Requirement A -> Turn the records, from their first line through the line containing "(544, 520).", inclusive, into a numbered list without blank lines. Leave the pictures out.

─── Source document ───

Noodling catfish catching on with Texas fishermen

Published on Friday, 7 July 2017 11:49 - Written by STEVE KNIGHT/steve@texasalloutdoors.com

A question sky divers are always asked is why do you jump out of a perfectly good airplane? The same could be asked of catfish noodlers, a group that steps over a rod and reel to jump into the water and grab massive catfish from their underwater lair and haul them to the surface often just for fun.

Legal in Texas only since 2011, noodling or handfishing giant blue and flathead catfish is a long-held, if not previous illegal, tradition. Before legalization only a handful of fishermen took the plunge during the summer months to reach into holes under boat ramps and into old tree roots in search of fish that weighed 50 pounds of more. More often than not they did it by the protective light of the moon so as not to get caught.

Chandler’s Caleb Willhite was an impressionable 13-year-old when he was first introduced to noodling back in the dark days. He loved to catfish, but was never catching the big ones like one of his mentors would show him in pictures.

“It was on Lake Palestine. It was about 1 in the morning and he said if you want to catch a big catfish you have to go at night, I said all right I like night fishing. They didn’t tell me I was about to get off in the water,” the now 27-year-old recalled.

Not knowing anything about what was about to happen he followed the others over the side of the boat.

“We got off in the water and I kept hearing something that sounded like thunder and I couldn’t tell if it was about to rain or not, but it was that fish bumping under the water. They said all right there is one in there, come on under the water. I went under, put my hand in there and when it bit me I was back in the boat. I didn’t expect that is how we were supposed to catch big catfish. I didn’t know what happened, but I wasn’t going to stick around to find out,” said Willhite, an oilfield hand by trade.

After one of the others pulled out a 20-pound fish and showed him what he had missed out on, Willhite was back in the water on the next opportunity and has been hooked since.

So have a lot of others become in the last six years as the sport has become legalized and moved to a daytime activity. Besides noodling for fun, tournaments have also popped up. Willhite and his partner, Blake Rodgers, have created a guide service, Texas Handfishing Charters and Guide Service, which stays busy during May until September seasons when the fish are catchable.

Depending on the lake and temperature handfishing is best during the catfishes’ spawning season. That is when the big fish move into secluded holes to spawn.

While most avid noodlers have their favorites and a number of community holes they visit time after time what fishermen are looking for is structure like a boat ramp, piled up concrete, under tree roots, inside hollowed logs or big fallen trees that have been on the lake bottom for years.

─── Data for review ───

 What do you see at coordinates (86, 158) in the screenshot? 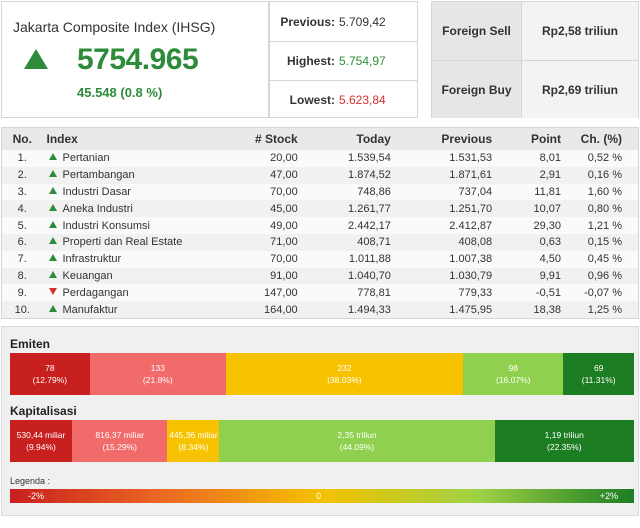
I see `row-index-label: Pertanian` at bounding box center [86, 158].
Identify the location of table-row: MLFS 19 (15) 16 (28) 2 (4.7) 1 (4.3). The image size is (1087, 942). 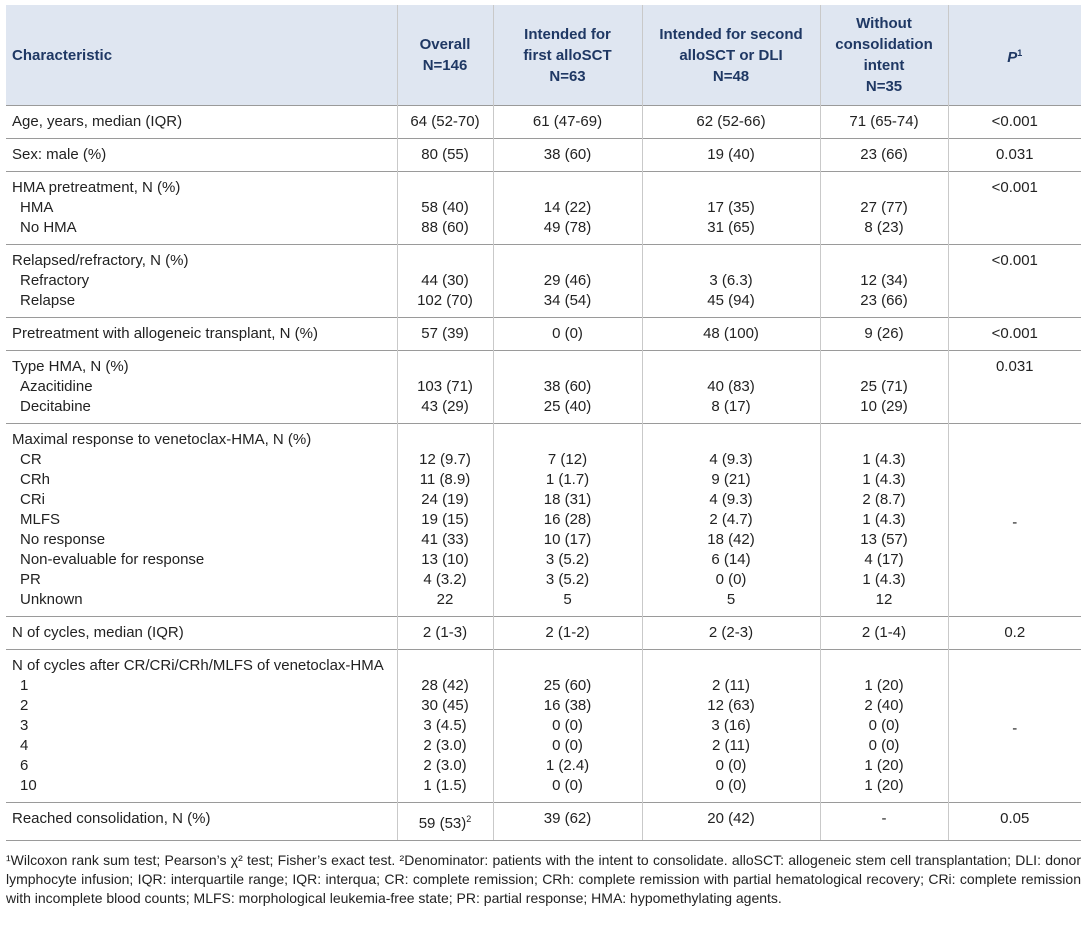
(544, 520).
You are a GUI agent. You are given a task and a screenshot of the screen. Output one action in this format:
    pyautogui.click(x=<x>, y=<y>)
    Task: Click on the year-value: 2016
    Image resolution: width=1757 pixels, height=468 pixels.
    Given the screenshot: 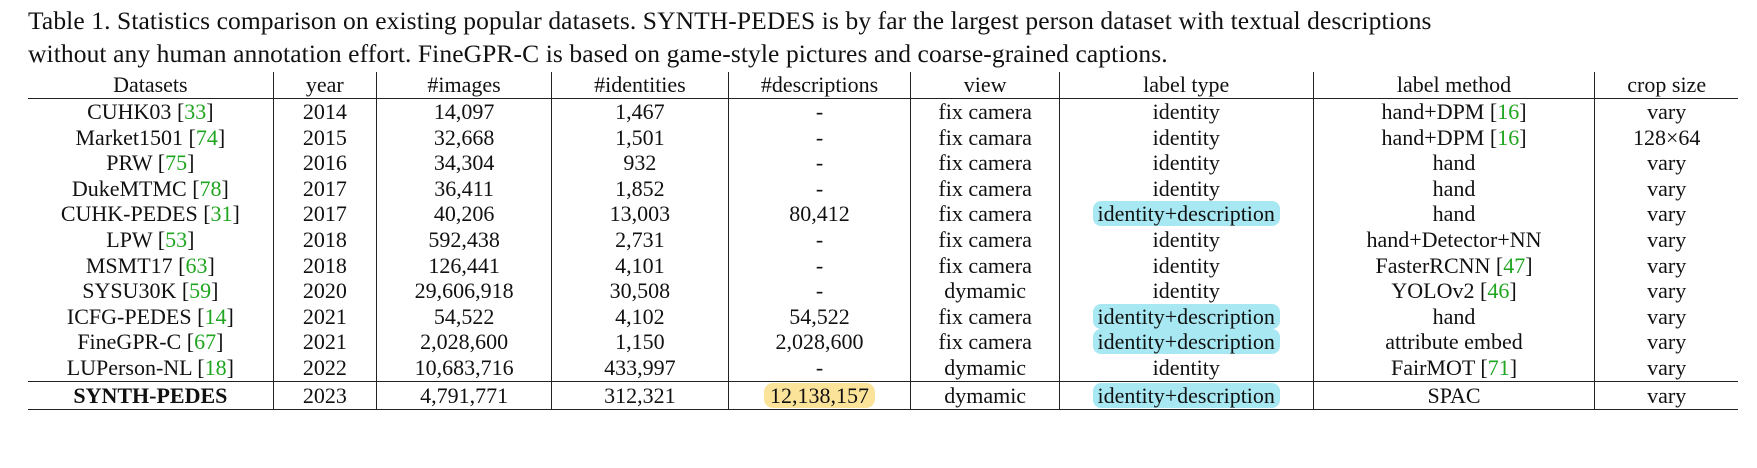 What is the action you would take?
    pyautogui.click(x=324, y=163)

───

Requirement B -> According to the catfish noodling article, why is handfishing best during the catfishes' spawning season?

Exercise answer A ->
1.  What do you see at coordinates (86, 158) in the screenshot? 
2. I see `row-index-label: Pertanian` at bounding box center [86, 158].
3. Identify the location of table-row: MLFS 19 (15) 16 (28) 2 (4.7) 1 (4.3). The image size is (1087, 942). 
4. (544, 520).

Exercise answer B -> During spawning season, the big fish move into secluded holes to spawn, so that is when handfishing works best.